Psychology and Child Development

College of Liberal Arts

Lisa Evaristo

Lisa Evaristo, PSY/CD Alumni Advisory Board Member
Co-owner, Back to the Table Cooking School
 

What is your current profession?

I co-own Back to the Table Cooking School and Production Kitchen with my sister Leslie Pease (Home Economics, ’78). It is a cooking and baking school in Lafayette, California that hosts classes, caters private events, and offers a production kitchen.
 

How did your child development education contribute to your success?

I have always had a passion for kids and food. I went through my classes at Cal Poly thinking I was going to work in the daycare field. Even though I didn’t, I am very glad I paid attention in all my CD and PSY classes! We interact with customers on a daily basis. Our classes at Cal Poly (my sister is also a Cal Poly grad!) taught us to have eye contact, to give a brief synopsis of what they said back to them, and how to use my tone and body language to communicate effectively. Students will use lessons from CD and PSY classes in everyday interactions that they can’t even imagine… no matter what they end up doing!
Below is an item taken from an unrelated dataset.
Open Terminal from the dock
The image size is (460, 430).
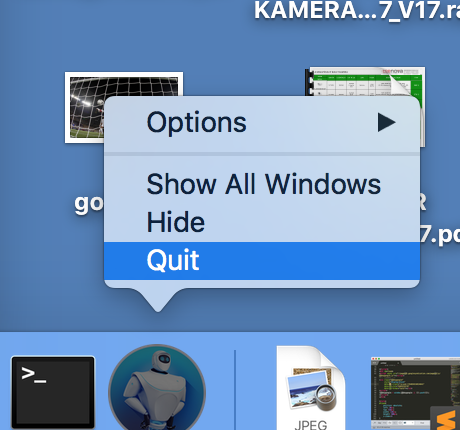point(53,392)
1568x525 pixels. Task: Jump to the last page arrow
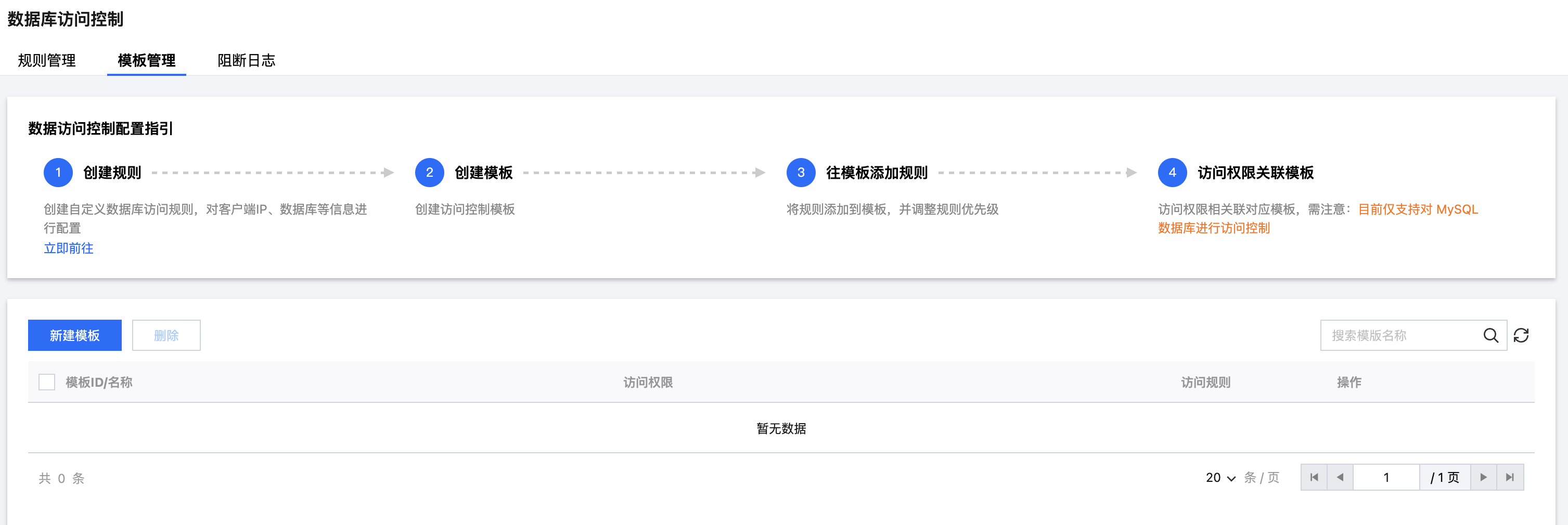point(1510,478)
I teach the middle and high school classes and camps at the cooking school. This combines my two passions, but it also puts to good use everything I learned in the child development labs and in psychology classes. Kids walk straight from school over to our classes, so we are the first stop after all the drama of school. Being able to talk to these kids can make the difference in their day, but most importantly, it helps them see how they feel and see themselves. There are a lot of life skills learned in the kitchen!
 

What was your favorite Child Development Learn by Doing experience at Cal Poly?
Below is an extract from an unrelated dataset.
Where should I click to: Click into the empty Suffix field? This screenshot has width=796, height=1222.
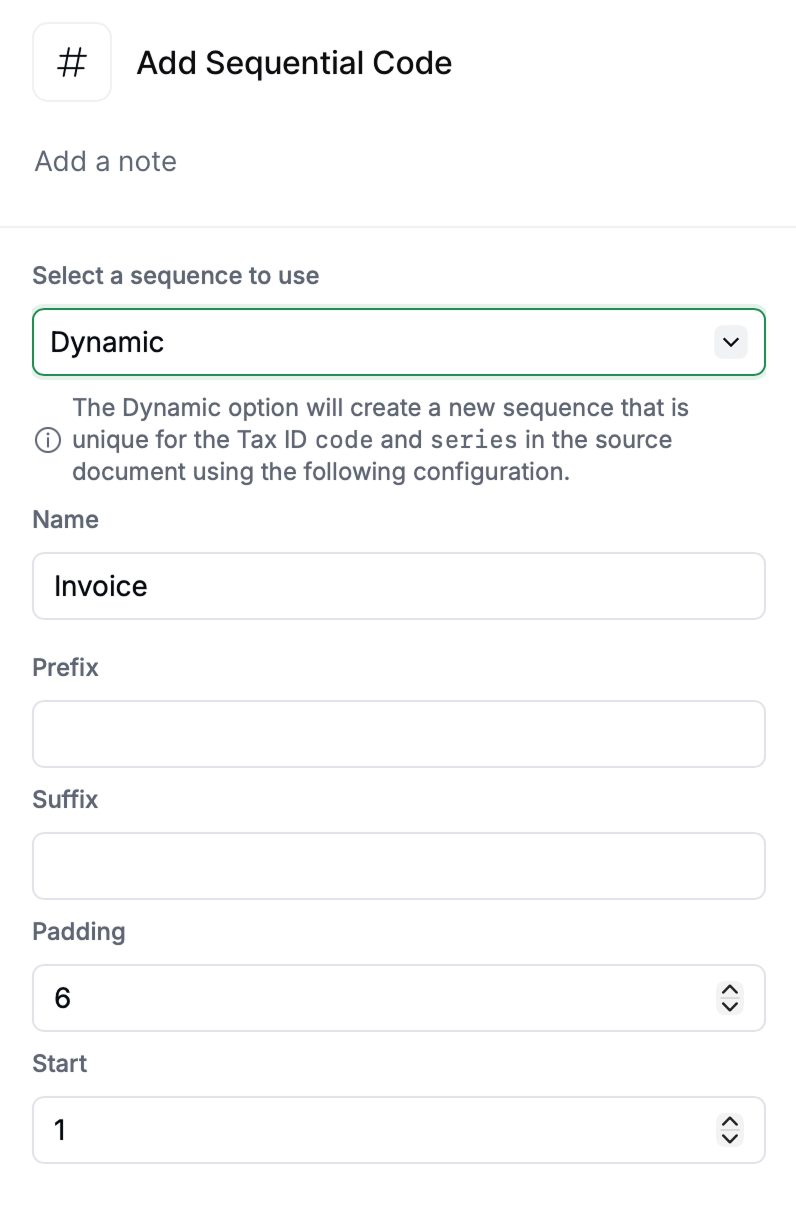398,866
The labs! Specifically, I loved interacting with the kids and their families. The meetings we would have before and after the families were there provided a great wealth of information. It allowed us to gain insight on how people think and also to understand the ‘why’ of what we were doing. The labs also taught me what is probably the most valuable tool I learned: how to use the tone, speed and volume of your voice, as well as your body language to communicate and let them know you are listening.
 

You generously give both resources and time to the Psychology and Child Development Department. Can you describe your passion for the department?

How could you not?! I ask other grads to think about what a CP education did for you. The Learn by Doing approach has had such an impact on everything in my life including how I raised my children, how I approach every job head on and even how my sister and I developed a hands-on model for our cooking school. Giving back, in whatever form, to the school that gave me so much was the easiest decision I’ve made!
 

How would you like to see fellow Alumni get involved with the department? 

My advice: just do it! Maybe right now all you can do is write a small check. It all counts! If you have two days a year, be a part of the alumni board. Not only do you get to come back to visit SLO, but you get to be a part of making a difference. Isn’t that why we were PSY or CD majors in the first place?

When I got the call to serve on the PSY/CD Alumni Board, my children were babies. I had literally just gotten home from the hospital from the birth of my second child. Now I have two kids attending Cal Poly! My children grew up with our passion for Cal Poly (my husband is also a Cal Poly grad), and it might have helped influence where they wanted to go.
 

What impact would you like to see alumni have on our students? 

We have the opportunity to make a real difference. Donations are always needed and appreciated. We can also directly impact the students through “career mentoring” and networking events. Imagine if you had known the wide variety of jobs that were available to you before you graduated – life changing!  
 

Your family has quite a Cal Poly legacy. How many of your relatives attended Cal Poly? 

Leslie (Maher) Pease (Home Economics, ’78), Chris Maher (Business Economics, ’81), Sheila Maher (Physical Education, ’83), Rico Evaristo (Business Marketing, ’86), myself (Psychology & Human Development, ’88), Ryan Pease (Business Finance, ’07), Nicole (Wilson) Pease (Recreation Parks and Tourism Administration, ’07), Patrick Maher (Industrial Technology, ’11), Megan Pease (Environmental Management and Protection, ’13), Thomas Maher (Agricultural Science, ’13), and J. Nathaniel Evaristo is a third-year and Jessica Evaristo is a first-year, both agriculture business majors.